Abstract
The challenges of the Power Wall manifest in mobile and embedded processors due to their inherent thermal and formfactor constraints. The power dissipated over a fixed area, namely, the power density, directly affects acceptable core temperatures even for low-power devices. In this paper, we examine techniques to counter this power density increase with device and microarchitecture-level heterogeneity. We explore the design space in which various parameters such as frequency and microarchitectural complexity can be traded off against each other in order to achieve the optimal configuration for a fixed temperature limit. Since conventional CMOS technology based cores may not satisfy our performance and power requirements, especially under tight thermal constraints, we propose a heterogeneous CMOS-Tunnel FET multicore for obtaining the optimal operating points under power and thermal limitations. Using a profiling based static assignment scheme, we demonstrate the improvement obtained by coupling this device-level heterogeneity to architectural modifications. We also propose an instruction slack-based scheme to map applications on the heterogeneous multicore. Our schemes show an improvement of up to 47% performance and 30% energy above the best homogeneous configuration.

□ □ □ □

- [REQUEST]
Answer these questions from the abstract, one per line:
1. What name does it give to the power dissipated over a fixed area?
2. What kind of multicore does it propose?
3. What improvements do its schemes show over the best homogeneous configuration?

- [PROVIDED MATERIAL]
□ □ □ □

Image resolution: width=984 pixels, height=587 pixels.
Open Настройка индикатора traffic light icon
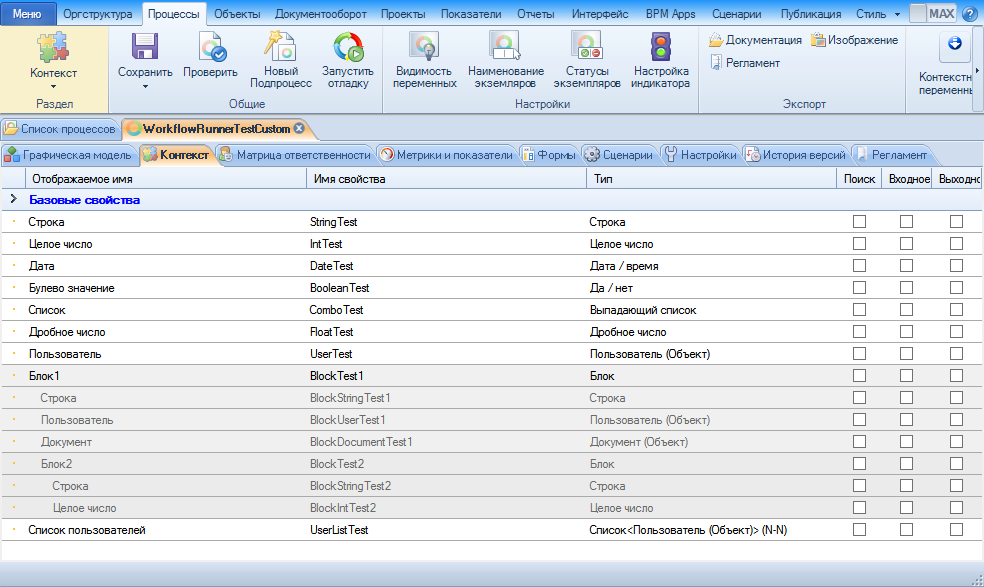660,48
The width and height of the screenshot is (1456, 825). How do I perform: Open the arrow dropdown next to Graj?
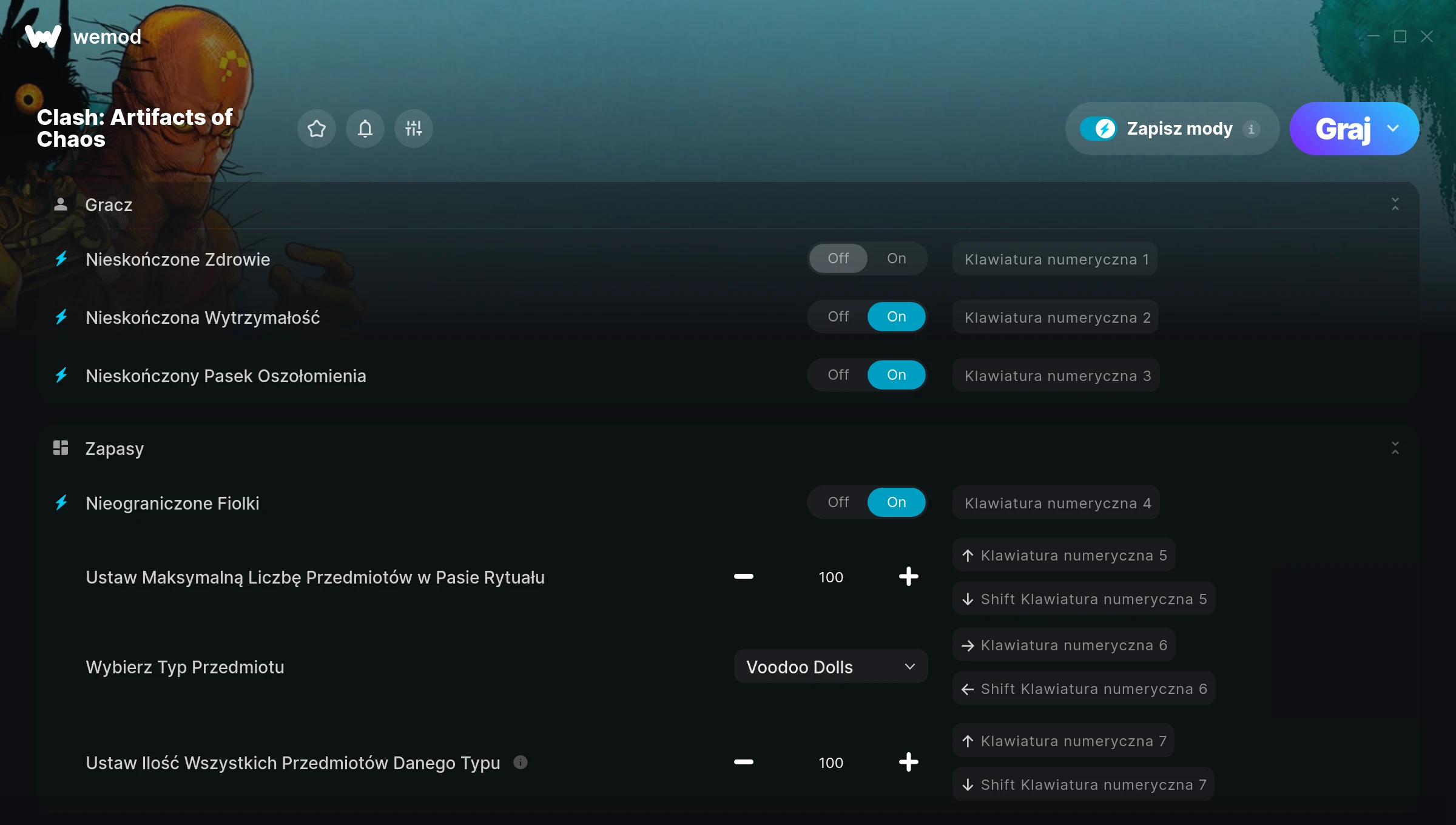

□ □ □ □

- [SOLUTION]
1. Power density.
2. A heterogeneous CMOS-Tunnel FET multicore.
3. Up to 47% performance and 30% energy.